Most of the rocks east of the line from Papatea Bay to Waipiro Bay, and rocks just north of Whatatutu are allochthonous. Allochthonous rocks are assumed to underlie the more recent rocks to the south as well.

In the north, from Cape Runaway to Tokata, are allochthonous basaltic rocks, believed to represent sea floor, that has been obducted onto the land. These rocks correspond to the Tangihua rocks of Northland.

==Miocene and Pliocene rocks==
During Miocene and Pliocene times, sandstone, mudstone, and some limestone was deposited over much of the southern area of the Raukumara region.

==Marine terraces==
Marine terraces are common between Ōpōtiki and East Cape, and at Māhia Peninsula.

==Hot springs==
Sinter deposits occur around the Te Puia Springs.

==Geological resources==
The area to the south of the Raukumara region contains oil seeps (Waimata Valley and Waitangi Station), and is believed to have potential commercial gas and oil reserves. While the region has been explored, and minor reserves found, no major commercial reserves have yet been found.

==Geological hazards==
The Raukumara region, and the Hikurangi Trough are prone to earthquakes, with the consequential risk of tsunami.
For example, a magnitude 6.8 earthquake hit the Gisborne area on 20 December 2007.
There were also two major tsunamis on 26 March 1947 and 17 May 1947.

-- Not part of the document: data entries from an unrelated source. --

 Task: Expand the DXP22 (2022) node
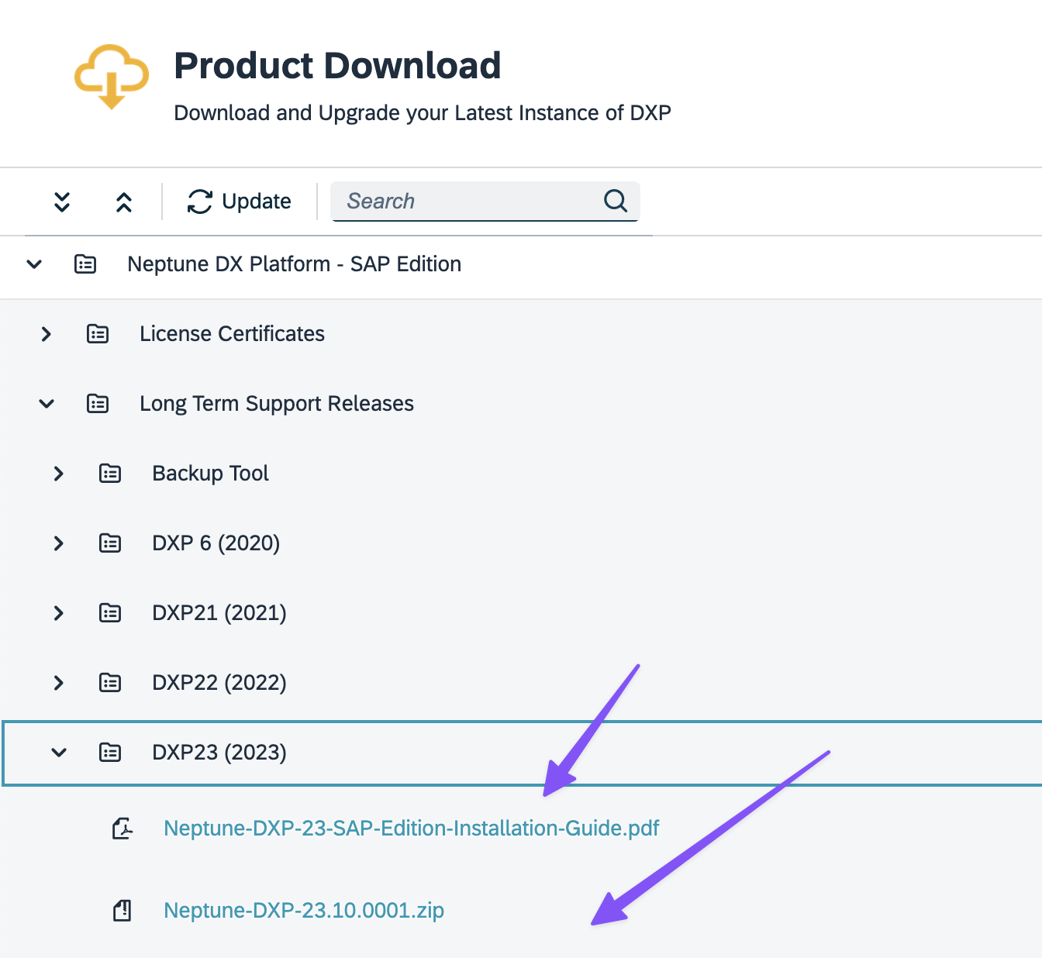pyautogui.click(x=58, y=683)
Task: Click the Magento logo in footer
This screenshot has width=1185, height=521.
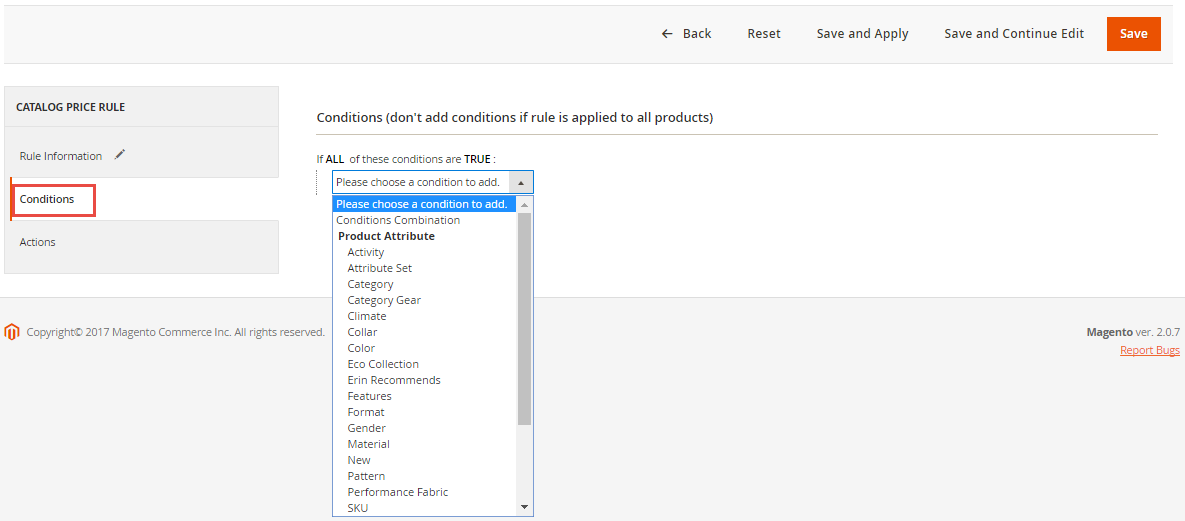Action: [12, 332]
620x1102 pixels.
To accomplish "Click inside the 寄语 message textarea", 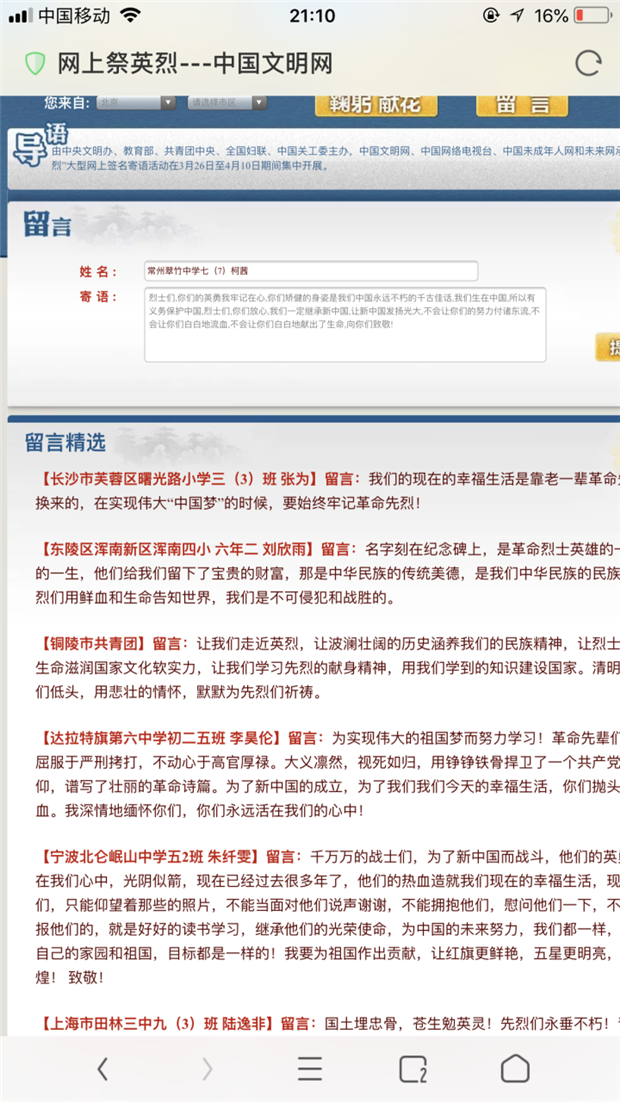I will [345, 324].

Much of the land is composed of soft mudstones, that are easily eroded, particularly in areas without bush cover.

The region is also prone to flooding, when tropical cyclones manage to come sufficiently far south.

The region can also receive minor falls of volcanic ash from the Taupō Volcanic Zone.

==Geological sites worth visiting==
- Drive the loop from Gisborne, through the Waioeka Gorge, looking at the greywacke, to Opotiki, then around East Cape, looking at the Matakaoa volcanics between Cape Runaway and Tokata (e.g., Haupara Point, near Hicks Bay), visiting East Cape itself, then back to Gisborne, though Miocene sandstones and mudstones.
- At Oponae, in the Waioeka Gorge 19 km from Opotiki, massive blocks of red, green and white chert containing radiolarians of Jurassic age are embedded in Cretaceous greywacke. The blocks protrude from road cuttings and form the narrow Hell's Gate Rapids on the river.
- Try white water rafting down the Mōtū River, or drive to the Mōtū Falls.
- Visit Waimata Valley (Y17/508894) and Waitangi Station (Y17/383016), north of Gisborne, to see the mud volcanoes and oil seeps. (Maybe these are difficult to find.)
- Have a hot swim at Te Puia Springs, and see the sinter deposits.

==Maps==
Geological maps of New Zealand can be obtained from the New Zealand Institute of Geological and Nuclear Science (GNS Science), a New Zealand Government Research Institute.

The main maps are the 1 : 250 000 QMap series, which was completed as a series of 21 maps in 2010. Low resolution versions of these maps (without the associated booklet) can be downloaded from the GNS site. The map for the Raukumara Area was published in 2001.

Alternatively digital GIS layers are available using the free GNS map viewer.